Toespraak minister-president Mike Eman bij Dodenherdenking op Aruba
Vanavond staan we stil. Terwijl de zon zakt aan de hemel, en het licht langzaam wijkt voor de nacht, vallen ook onze stemmen stil. We staan stil bij hen die hun leven verloren in oorlog. Bij hen die vochten voor vrijheid. Bij hen die werden vervolgd, gedeporteerd, vermoord—om wie ze waren. We herdenken… En in het zachte licht van deze zonsondergang voelen we hoe broos vrede is. Hoe kostbaar menselijkheid blijft.

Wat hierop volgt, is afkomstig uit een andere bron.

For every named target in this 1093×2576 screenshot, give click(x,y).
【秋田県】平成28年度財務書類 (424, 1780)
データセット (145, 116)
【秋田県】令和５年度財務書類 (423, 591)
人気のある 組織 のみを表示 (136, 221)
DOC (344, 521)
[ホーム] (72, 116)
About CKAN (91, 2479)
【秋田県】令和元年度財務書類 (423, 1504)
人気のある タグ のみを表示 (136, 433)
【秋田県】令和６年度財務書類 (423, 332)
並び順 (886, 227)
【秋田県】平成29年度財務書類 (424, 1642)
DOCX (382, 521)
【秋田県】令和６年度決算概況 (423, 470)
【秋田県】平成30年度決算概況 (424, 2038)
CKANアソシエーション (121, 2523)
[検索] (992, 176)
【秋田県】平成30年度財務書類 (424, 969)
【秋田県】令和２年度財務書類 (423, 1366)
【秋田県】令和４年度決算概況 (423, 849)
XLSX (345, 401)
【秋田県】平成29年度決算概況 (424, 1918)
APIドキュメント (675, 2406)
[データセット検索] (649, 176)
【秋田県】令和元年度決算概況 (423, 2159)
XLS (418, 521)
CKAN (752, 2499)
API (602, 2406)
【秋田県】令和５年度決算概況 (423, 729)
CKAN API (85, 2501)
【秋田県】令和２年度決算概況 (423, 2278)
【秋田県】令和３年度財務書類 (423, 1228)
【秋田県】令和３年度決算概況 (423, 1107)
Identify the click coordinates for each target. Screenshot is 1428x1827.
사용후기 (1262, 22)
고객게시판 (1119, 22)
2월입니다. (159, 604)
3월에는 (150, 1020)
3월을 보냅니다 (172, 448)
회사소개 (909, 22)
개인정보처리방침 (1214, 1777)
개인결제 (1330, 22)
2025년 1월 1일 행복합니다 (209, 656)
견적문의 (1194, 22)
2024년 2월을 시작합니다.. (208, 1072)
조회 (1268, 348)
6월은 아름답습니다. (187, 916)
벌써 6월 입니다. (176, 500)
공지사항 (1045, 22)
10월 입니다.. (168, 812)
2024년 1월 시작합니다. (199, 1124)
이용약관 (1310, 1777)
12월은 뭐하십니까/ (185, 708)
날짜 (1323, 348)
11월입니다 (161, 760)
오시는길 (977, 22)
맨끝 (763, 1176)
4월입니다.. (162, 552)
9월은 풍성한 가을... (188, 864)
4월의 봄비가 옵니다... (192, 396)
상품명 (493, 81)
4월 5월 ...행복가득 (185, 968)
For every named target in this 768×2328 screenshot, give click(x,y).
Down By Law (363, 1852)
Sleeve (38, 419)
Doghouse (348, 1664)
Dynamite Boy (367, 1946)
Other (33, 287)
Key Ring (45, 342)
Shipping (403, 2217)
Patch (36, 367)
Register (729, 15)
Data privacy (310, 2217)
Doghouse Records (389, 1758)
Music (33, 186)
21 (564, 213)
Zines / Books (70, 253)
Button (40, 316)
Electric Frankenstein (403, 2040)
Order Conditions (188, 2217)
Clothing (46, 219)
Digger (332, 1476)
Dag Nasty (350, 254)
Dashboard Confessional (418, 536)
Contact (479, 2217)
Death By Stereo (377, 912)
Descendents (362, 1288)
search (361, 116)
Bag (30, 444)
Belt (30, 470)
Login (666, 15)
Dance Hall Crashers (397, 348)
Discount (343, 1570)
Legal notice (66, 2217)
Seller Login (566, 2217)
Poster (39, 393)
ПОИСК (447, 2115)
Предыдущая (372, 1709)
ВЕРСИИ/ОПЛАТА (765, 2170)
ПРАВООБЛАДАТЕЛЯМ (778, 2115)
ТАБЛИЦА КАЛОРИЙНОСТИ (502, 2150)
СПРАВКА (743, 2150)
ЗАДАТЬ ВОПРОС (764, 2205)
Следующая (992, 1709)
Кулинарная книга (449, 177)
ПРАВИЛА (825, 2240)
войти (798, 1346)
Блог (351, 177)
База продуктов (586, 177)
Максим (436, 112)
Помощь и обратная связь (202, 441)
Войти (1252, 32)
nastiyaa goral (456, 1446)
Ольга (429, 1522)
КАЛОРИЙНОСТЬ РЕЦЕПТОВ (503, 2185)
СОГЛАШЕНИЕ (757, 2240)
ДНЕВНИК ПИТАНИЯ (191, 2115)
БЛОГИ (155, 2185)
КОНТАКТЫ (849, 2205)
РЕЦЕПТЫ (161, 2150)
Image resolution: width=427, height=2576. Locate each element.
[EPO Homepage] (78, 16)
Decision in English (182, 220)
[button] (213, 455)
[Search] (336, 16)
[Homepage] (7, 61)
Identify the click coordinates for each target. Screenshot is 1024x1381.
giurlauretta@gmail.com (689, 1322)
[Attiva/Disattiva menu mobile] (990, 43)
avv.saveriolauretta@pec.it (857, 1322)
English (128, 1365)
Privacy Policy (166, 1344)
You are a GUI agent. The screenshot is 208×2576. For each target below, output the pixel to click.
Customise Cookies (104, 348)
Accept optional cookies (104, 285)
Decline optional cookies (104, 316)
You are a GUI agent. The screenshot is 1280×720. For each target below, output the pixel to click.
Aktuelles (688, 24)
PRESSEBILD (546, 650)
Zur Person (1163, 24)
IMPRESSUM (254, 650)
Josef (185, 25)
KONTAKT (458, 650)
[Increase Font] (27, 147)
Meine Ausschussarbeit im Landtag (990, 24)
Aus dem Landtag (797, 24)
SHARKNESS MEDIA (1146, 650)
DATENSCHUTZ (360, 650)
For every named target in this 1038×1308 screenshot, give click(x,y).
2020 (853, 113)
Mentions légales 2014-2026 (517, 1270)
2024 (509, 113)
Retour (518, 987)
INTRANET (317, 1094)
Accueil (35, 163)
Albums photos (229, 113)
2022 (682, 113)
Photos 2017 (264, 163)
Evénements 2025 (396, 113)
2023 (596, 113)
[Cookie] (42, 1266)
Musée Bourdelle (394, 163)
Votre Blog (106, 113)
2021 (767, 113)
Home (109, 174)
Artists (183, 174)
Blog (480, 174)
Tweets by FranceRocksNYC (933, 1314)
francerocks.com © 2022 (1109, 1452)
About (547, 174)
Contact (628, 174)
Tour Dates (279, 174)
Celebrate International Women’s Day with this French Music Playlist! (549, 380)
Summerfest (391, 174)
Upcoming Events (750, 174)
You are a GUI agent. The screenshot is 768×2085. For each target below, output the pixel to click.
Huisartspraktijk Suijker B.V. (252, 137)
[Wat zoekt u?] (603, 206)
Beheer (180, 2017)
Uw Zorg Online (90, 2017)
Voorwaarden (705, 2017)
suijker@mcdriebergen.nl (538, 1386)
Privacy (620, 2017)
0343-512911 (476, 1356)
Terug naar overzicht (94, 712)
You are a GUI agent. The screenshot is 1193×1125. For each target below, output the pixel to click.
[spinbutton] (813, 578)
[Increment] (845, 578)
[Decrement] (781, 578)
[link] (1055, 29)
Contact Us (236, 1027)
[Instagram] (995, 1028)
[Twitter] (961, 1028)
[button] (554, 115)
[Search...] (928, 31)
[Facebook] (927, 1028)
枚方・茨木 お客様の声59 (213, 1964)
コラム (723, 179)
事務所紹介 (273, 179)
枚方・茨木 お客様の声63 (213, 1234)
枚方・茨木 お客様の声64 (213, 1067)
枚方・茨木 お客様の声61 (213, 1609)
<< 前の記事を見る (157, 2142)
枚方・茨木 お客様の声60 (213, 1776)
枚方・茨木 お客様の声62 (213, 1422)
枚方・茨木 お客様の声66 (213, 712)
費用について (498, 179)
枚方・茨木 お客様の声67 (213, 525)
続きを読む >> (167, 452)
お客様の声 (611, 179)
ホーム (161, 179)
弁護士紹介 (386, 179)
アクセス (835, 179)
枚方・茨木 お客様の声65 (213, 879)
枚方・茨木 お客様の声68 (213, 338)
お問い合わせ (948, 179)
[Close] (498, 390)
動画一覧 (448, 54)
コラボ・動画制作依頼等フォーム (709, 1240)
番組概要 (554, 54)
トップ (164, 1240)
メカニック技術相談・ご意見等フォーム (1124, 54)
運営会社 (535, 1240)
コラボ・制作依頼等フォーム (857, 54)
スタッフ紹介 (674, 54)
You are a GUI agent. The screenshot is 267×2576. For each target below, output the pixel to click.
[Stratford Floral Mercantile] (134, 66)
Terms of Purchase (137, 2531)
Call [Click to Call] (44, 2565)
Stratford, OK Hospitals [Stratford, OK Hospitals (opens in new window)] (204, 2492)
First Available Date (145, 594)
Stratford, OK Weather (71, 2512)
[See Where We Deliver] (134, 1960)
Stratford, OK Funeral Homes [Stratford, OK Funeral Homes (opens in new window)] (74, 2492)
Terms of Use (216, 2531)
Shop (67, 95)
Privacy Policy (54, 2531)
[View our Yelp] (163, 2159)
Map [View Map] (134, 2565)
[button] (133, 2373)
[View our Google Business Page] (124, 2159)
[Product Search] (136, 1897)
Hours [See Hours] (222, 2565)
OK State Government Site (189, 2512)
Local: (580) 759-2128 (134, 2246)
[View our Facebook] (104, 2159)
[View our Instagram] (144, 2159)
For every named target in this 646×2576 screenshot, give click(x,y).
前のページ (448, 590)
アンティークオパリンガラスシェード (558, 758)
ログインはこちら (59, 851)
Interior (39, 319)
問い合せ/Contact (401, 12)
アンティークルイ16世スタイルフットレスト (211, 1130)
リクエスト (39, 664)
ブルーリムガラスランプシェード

Namens de Regering van Aruba spreek ik mijn grote waardering en diep respect uit voor al diegenen die voor onze vrijheid hebben gestreden. Die het mogelijk hebben gemaakt dat wij vandaag hier, in alle rust en vrijheid, bijeen kunnen zijn. In het bijzonder spreek ik mijn dankbaarheid uit aan de familieleden van onze verzetsheld Boy Ecury. Aan de leden van Camarada Aruba. Aan de leden van de Arubaanse Schutterij. U bent hier vanavond. U bent niet vergeten. U vertegenwoordigt allen die gestreden hebben voor vrede. Voor recht. Voor menselijkheid.
Mijn moeder was Joods. Ze overleed in 2006. Ze heeft de oorlog zelf niet meegemaakt, maar ze droeg het verdriet van haar volk. Ze voelde in haar botten de haat die tegen haar mensen was gekeerd. Ze leefde met de echo van onuitgesproken pijn. Een van de dierbaarste vriendinnen van mijn moeder was een overlevende van de Holocaust. Mevrouw Engels. Wij noemden haar Tante Jet. Ze kwam vaak bij ons thuis. Met haar zachte stem, haar warme blik — en tegelijk met de stilte van een geschiedenis die zwaarder was dan woorden konden dragen.
Tante Jet droeg de pijn van de Holocaust in hart en ziel. Niet als iets van het verleden, maar als iets dat nog steeds leefde in haar. Op haar arm, zoals bij zoveel overlevenden, stond een nummer getatoeëerd. Een kille reeks cijfers, die haar menselijkheid ooit had willen uitwissen. Maar zij was méér dan dat nummer. Veel meer. Ze was liefdevol. Dapper. En vol overgave aan het leven dat haar was gegund. Door haar leerde ik — nog als kind — dat vrijheid niet vanzelf spreekt. Dat menselijkheid een keuze is. Elke dag opnieuw.
Dat is het verwoestende van haat: het reist door generaties heen. Het laat sporen na in het hart, in de ziel, in het vertrouwen tussen mensen. Vandaag leven we in een wereld waar opnieuw de taal van dreiging klinkt. Waar de logica van de wapenwedloop terugkeert alsof we niets geleerd hebben. Waar het lijkt alsof wapens onze bescherming zijn. Maar dat zijn ze niet. Niet wapens beschermen ons.
Wat ons werkelijk beschermt, zijn de deugden die we delen. Geloof. Hoop. En liefde. Naastenliefde. Gemeenschapszin. Het vermogen om in de ander een medemens te blijven zien — ook als die ander anders is. Juist dat is onze echte verdediging. Die deugden moeten weer wortels schieten in alle lagen van onze samenleving. In de klaslokalen. Op het sportveld. Aan de keukentafel. In de politiek. Laten we de universele menselijkheid weer centraal durven stellen. Laten we elkaar aankijken en zeggen: we kunnen beter dan dit. We móéten beter dan dit.
De zon mag dan ondergaan, maar de nacht hoeft niet donker te blijven. Licht leeft voort in herinnering. En uit herinnering groeit richting. Want het licht mag bij ons niet doven. Het is aan ons om het verder te dragen. Om het aan de volgende generatie door te geven —helder, warm, en zonder verlegenheid voor zachtheid.
Tot slot wil ik mij richten tot de jonge generatie. Jullie zijn de hoeders van morgen. Laat je niet verleiden door cynisme of onverschilligheid. Durf zacht te blijven in een harde wereld. Durf rechtop te staan voor vrede, ook als dat betekent dat je tegen de stroom in moet gaan. Jullie dragen het licht verder. Niet in woorden alleen, maar in daden. In keuzes. In hoe je omgaat met elkaar. En hoe je de wereld vormgeeft.
De toekomst is geen erfenis, zij is een opdracht. En ik heb vertrouwen. Omdat ik in jullie geloof. In de geest van mijn moeder, in de geest van allen die het licht in donkere tijden bewaarden, zeg ik: Laten we opnieuw kiezen voor het goede. Voor wat ons mens maakt. Voor de kracht van liefde boven angst en voor het vertrouwen dat wij samen een andere wereld kunnen bouwen.